Began helping Erik set up his new dedicated server. Debian Linux is a good distro. It should go back to #1, yo. Silverfir.net, and perhaps TitanRobotics.net, will host some of their websites on the new server as well. The server is from ServerPronto, and its a good price for a dedicated server with the specs it boasts. We’ll see how it holds up once Erik’s proxy servers get going.

Played Ultimate Frisbee at the UW’s intramural field 1 on Friday with the team of Bobby, Jake, Joe, and others. We lost by a point to an evenly matched team, which seems to be the story of my ultimate life. It was good fun, however. Afterwards, we hung out at the UW until seeing Hitchhiker’s for the first time.

Went to a doctor Thursday morning. I have low blood pressure. Nothing too serious, though, apparently. I can eat more salt. Is this a good thing?

Talked to Scott about the upcoming bike trip.

Shooting With Theo

Last Saturday, Theo and I went to Wade’s Gun Shop & Shooting Range in Bellevue to discharge some firearms.

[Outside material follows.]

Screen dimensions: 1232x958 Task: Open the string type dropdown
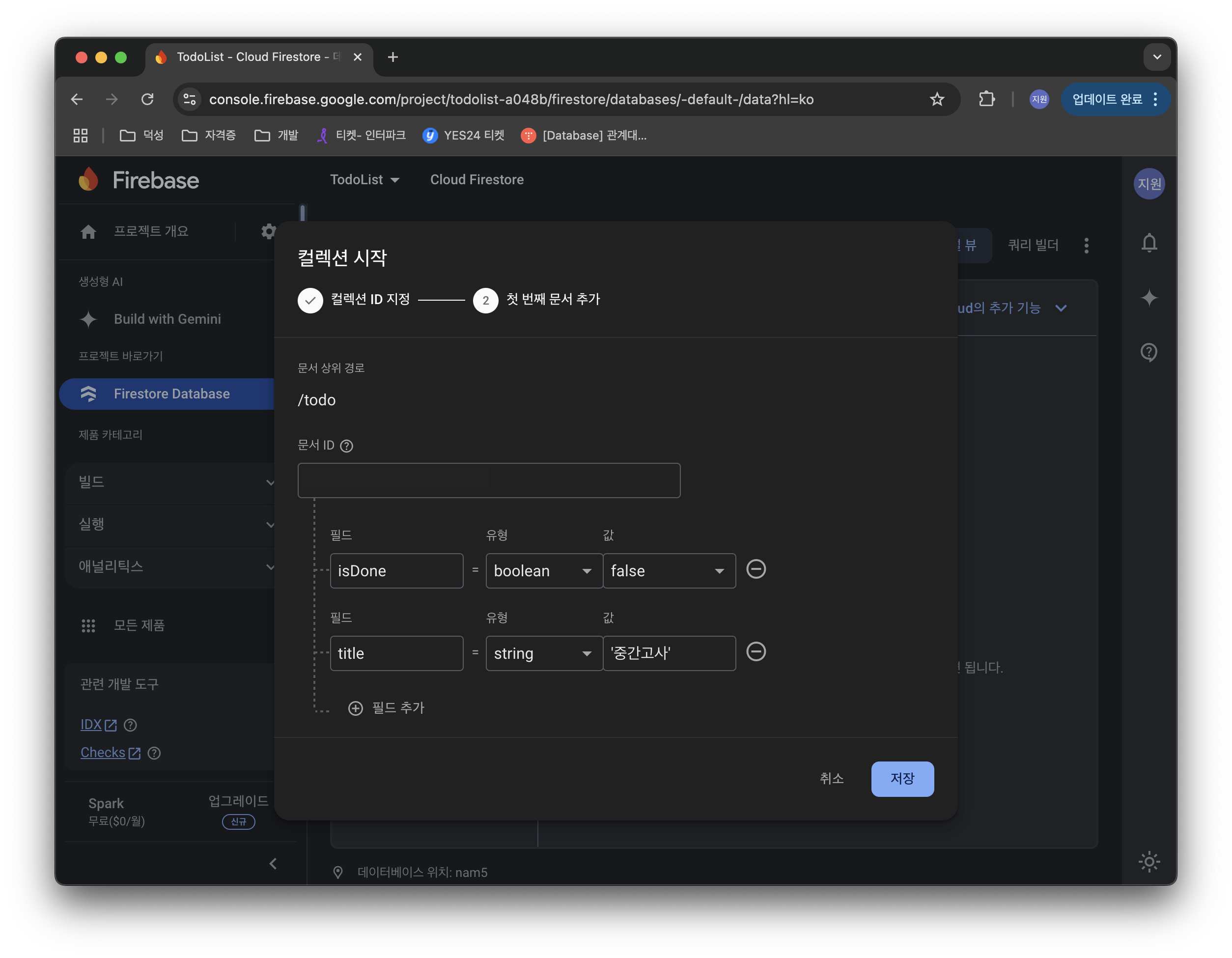(543, 653)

Theo brought his 9mm Star pistol, and I paid the $12 to rent any gun from Wade’s case. In all, we shot maybe 600 or 700 rounds – 400 from his gun and the rest spread between a variety of 45 ACP (Kimber Custom II is a very nice operating gun), 40 S&W (The S&W itself was pretty nice, but I was getting tired by that point, so its hard to tell how nice it really was), and 9mm Luger pistols. The thing I really learned is that I am a pretty terrible marksman. In fact, as the day went on (we shot for about 4 hours), I got worse as I came to better anticipate the hammer coming down. The anticipation led to a twitch that pretty much destroyed my aim. When the firing comes more as a surprise, as Theo mentioned, accuracy goes up. So I have some work to do. But fortunately, it all ended well, as I placed the last bullet stright through the bullseye (maybe my only one of the day) while holding the gun with a single hand. Woohooo! Go me!

All in all, I had a great time and would like to go back to improve and get a better feel for what gun I would want to eventually own.